The following blog entry is written to illustrate a common motion filed during civil litigation. Reviewing this kind of filing should help potential plaintiffs and clients better understand how parties in personal injury cases present such issues to the court.
(Please also note: the names and locations of all parties have been changed to protect the confidentiality of the participants in this brain injury lawsuit and its proceedings.)
RELEVANT EVIDENCE IS ADMISSIBLE
Relevant evidence is defined by Evidence Code Section 210 as having any tendency in reason to prove or disprove any disputed fact that is of consequence to the determination of the action. See People v. Kelly (1992) 1 Cal.4th 495, 523. A party is entitled to have all competent, material and relevant evidence admitted if it tends to prove or disprove a material issue raised by the pleadings. Bole v. Bole (1946) 76 Cal.App.2d 344-345-346.
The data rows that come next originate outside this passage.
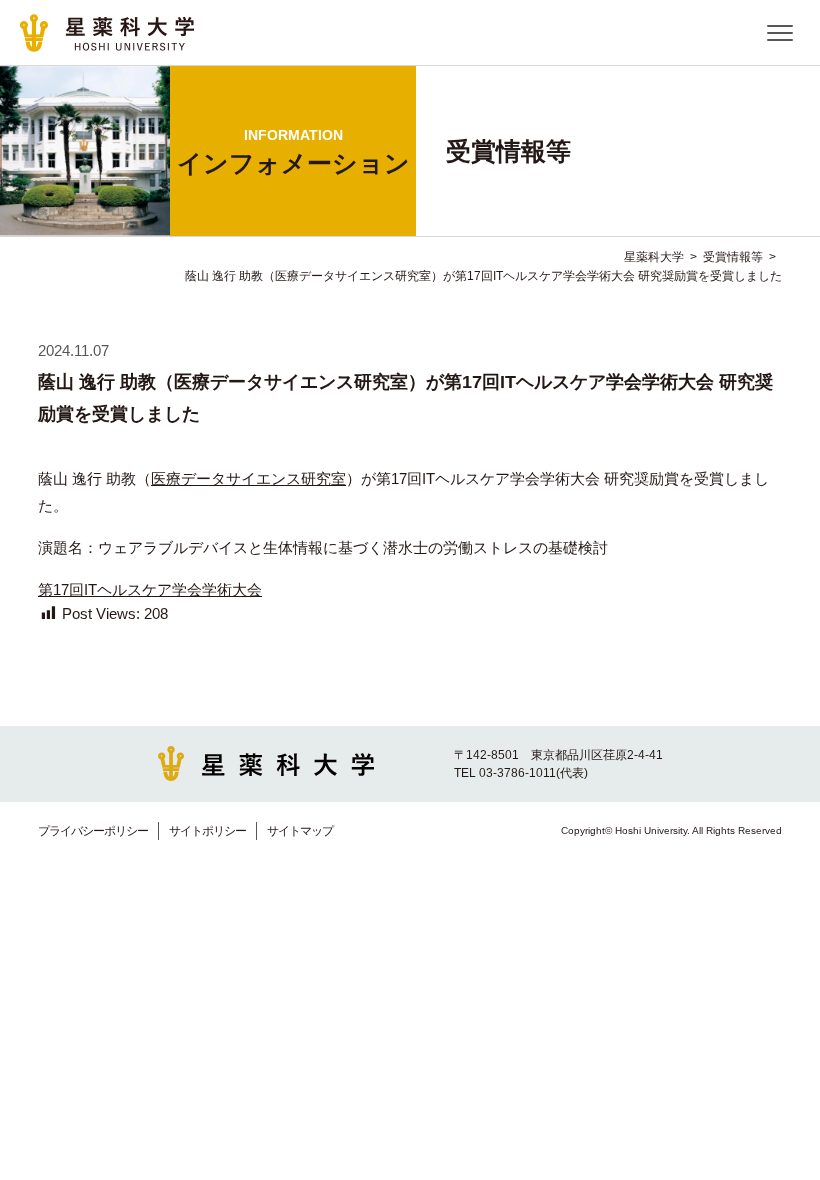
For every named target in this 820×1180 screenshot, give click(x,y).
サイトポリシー (207, 831)
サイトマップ (300, 831)
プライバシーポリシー (93, 831)
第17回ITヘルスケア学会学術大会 (150, 589)
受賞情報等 (733, 257)
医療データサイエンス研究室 (248, 478)
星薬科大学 (654, 257)
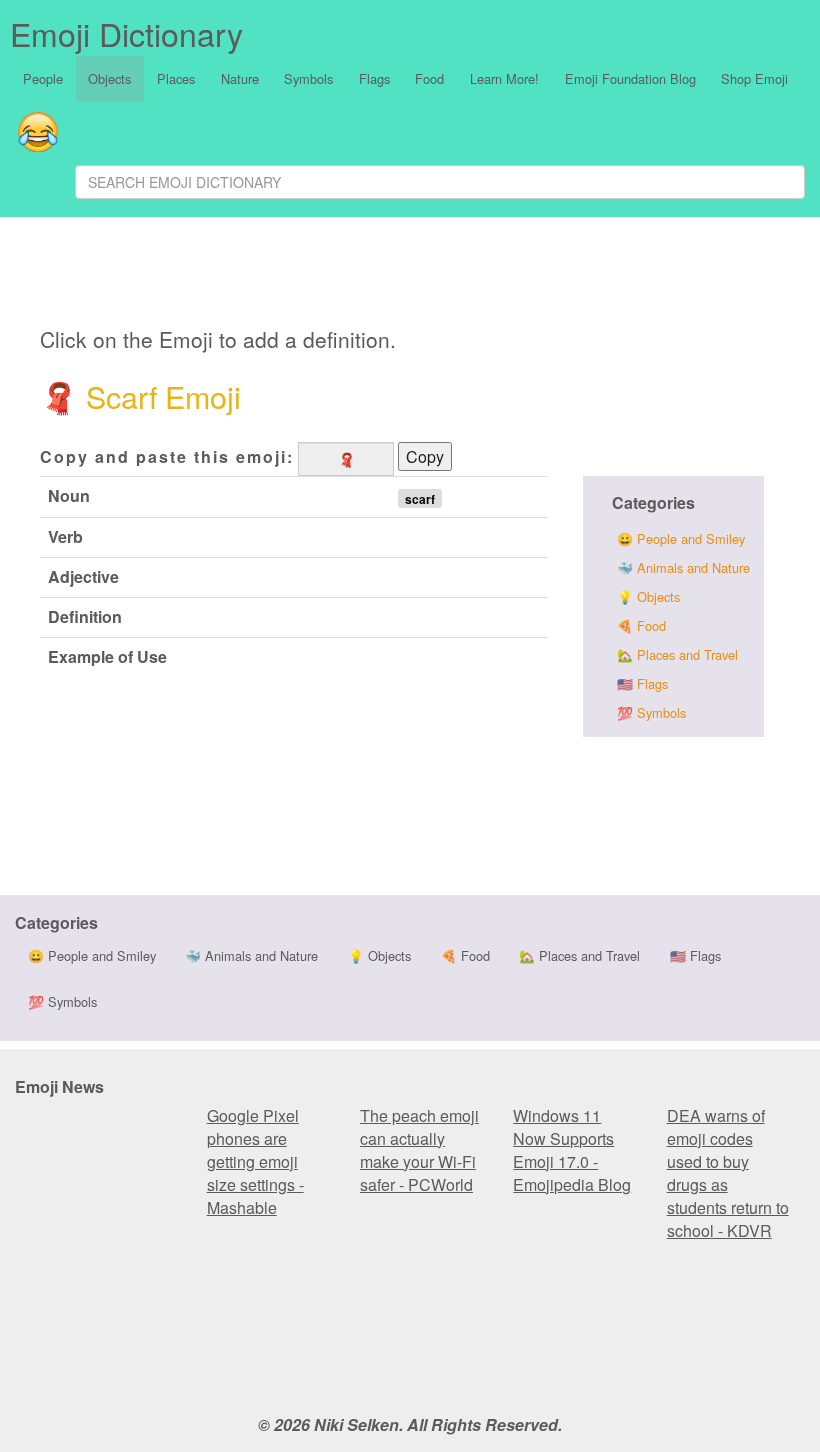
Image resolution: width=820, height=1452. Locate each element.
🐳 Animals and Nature (683, 567)
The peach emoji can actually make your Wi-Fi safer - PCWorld (419, 1150)
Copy (425, 456)
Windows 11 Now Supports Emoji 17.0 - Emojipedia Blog (572, 1150)
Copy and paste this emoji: (167, 456)
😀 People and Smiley (681, 538)
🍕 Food (641, 625)
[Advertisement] (446, 275)
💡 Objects (648, 596)
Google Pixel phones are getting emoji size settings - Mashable (255, 1161)
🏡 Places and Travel (677, 654)
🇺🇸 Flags (642, 683)
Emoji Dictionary (126, 33)
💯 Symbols (651, 712)
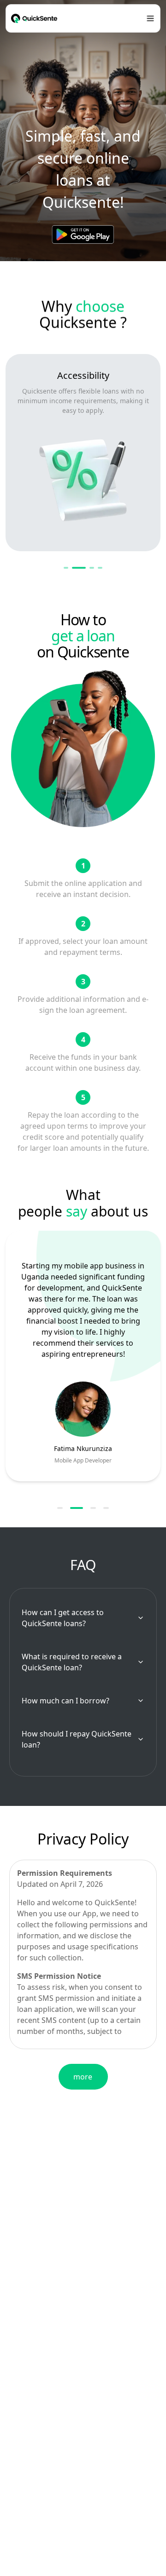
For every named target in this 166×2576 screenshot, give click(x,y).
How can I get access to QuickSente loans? (63, 1617)
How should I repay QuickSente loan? (76, 1739)
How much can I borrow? (65, 1701)
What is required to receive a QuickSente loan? (72, 1662)
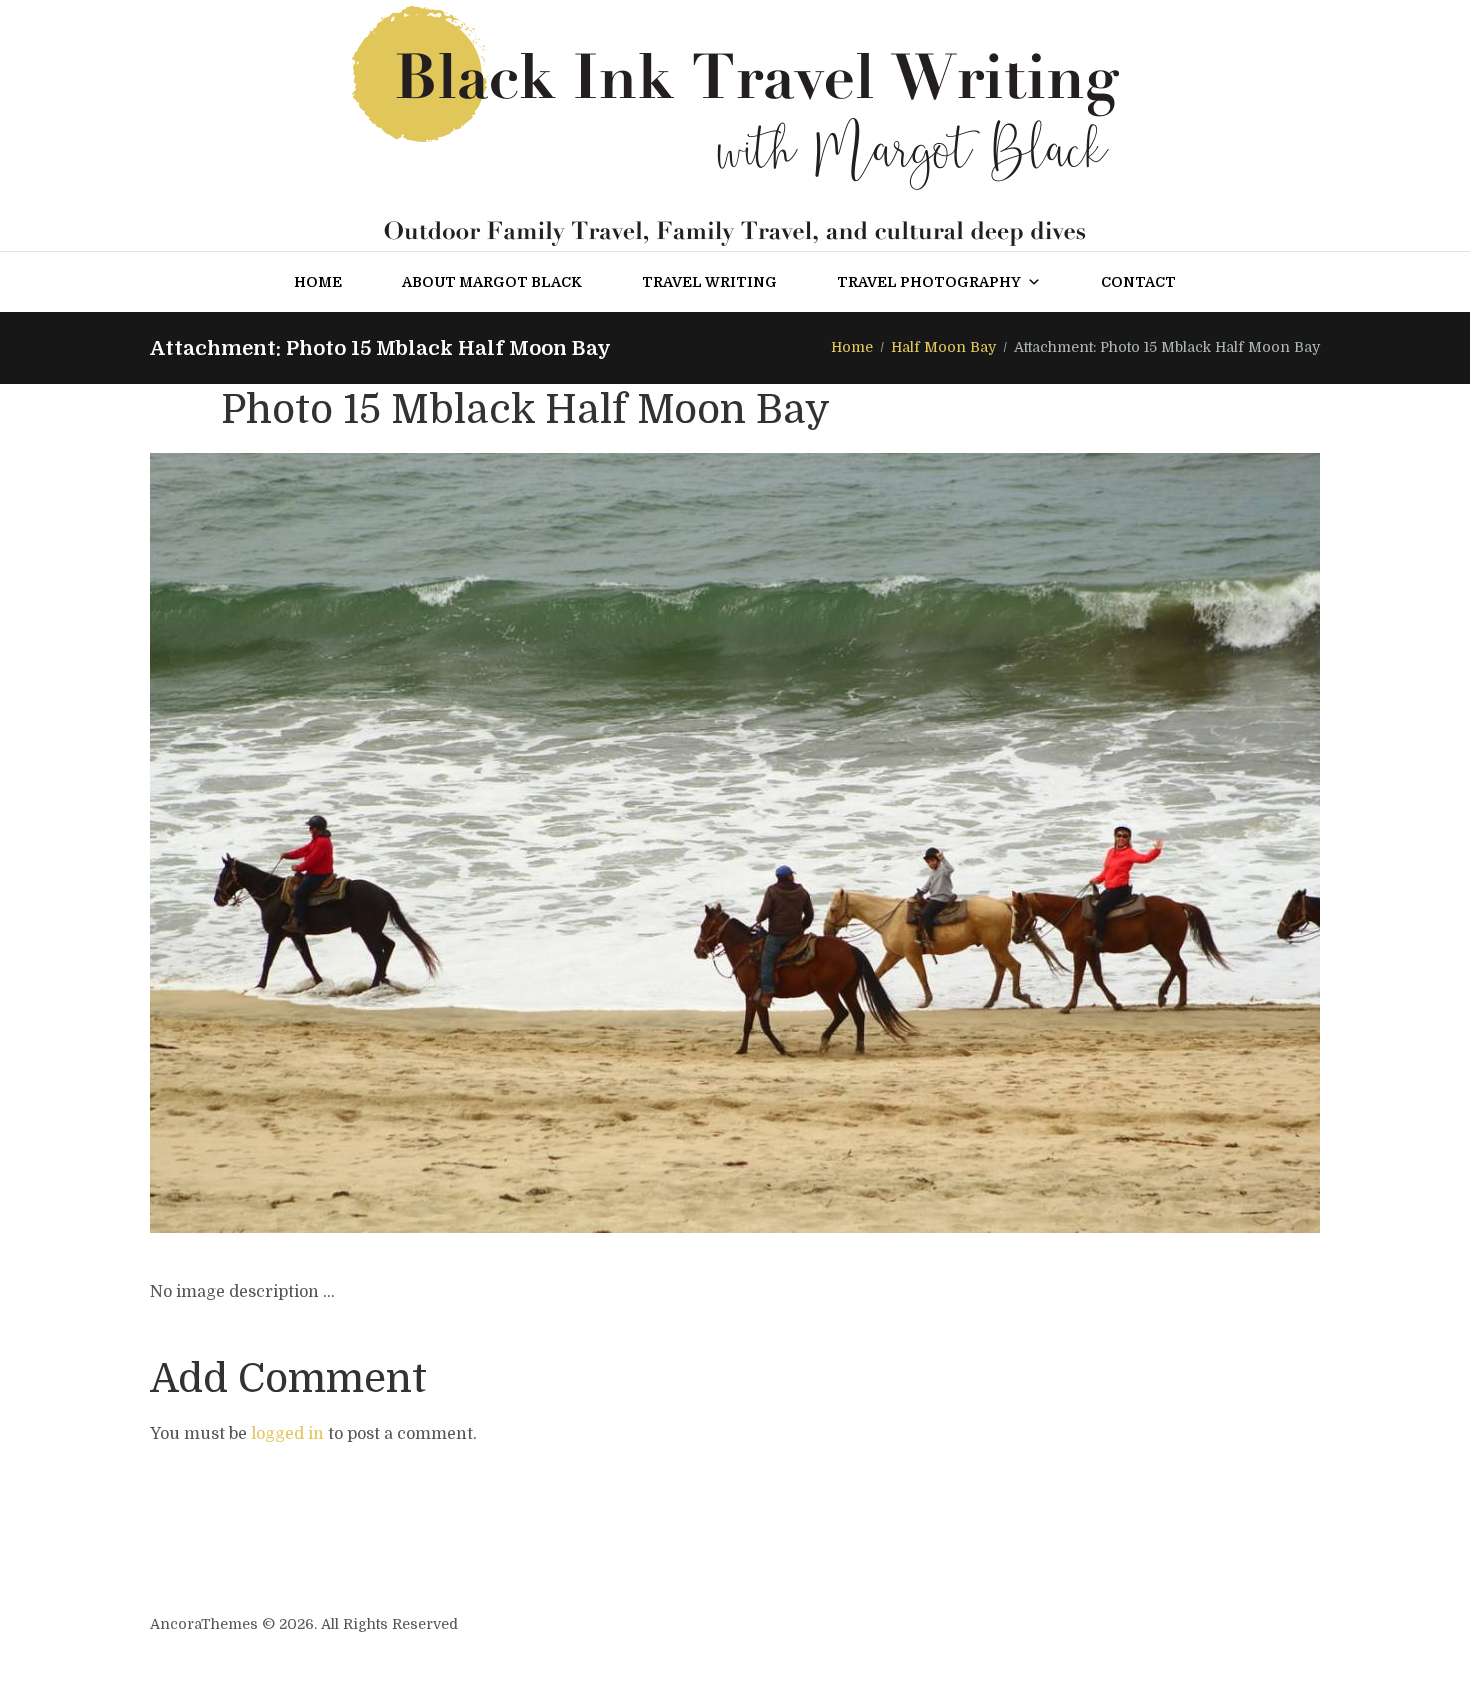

Plaintiffs' expert witness David Goldberg will be expressing opinions consistent with those outlined in the expert designation served by the plaintiffs. As explained above, such testimony is directly relevant to the issues in dispute. Therefore, plaintiffs oppose defendant's motion in limine #6 to limit plaintiffs' expert testimony at trial.
Based on the foregoing, plaintiffs respectfully request that the court deny defendants' motion in limine # 6 seeking an order limiting plaintiffs' expert witness, David Goldberg, from testifying about biomechanical issues at trial.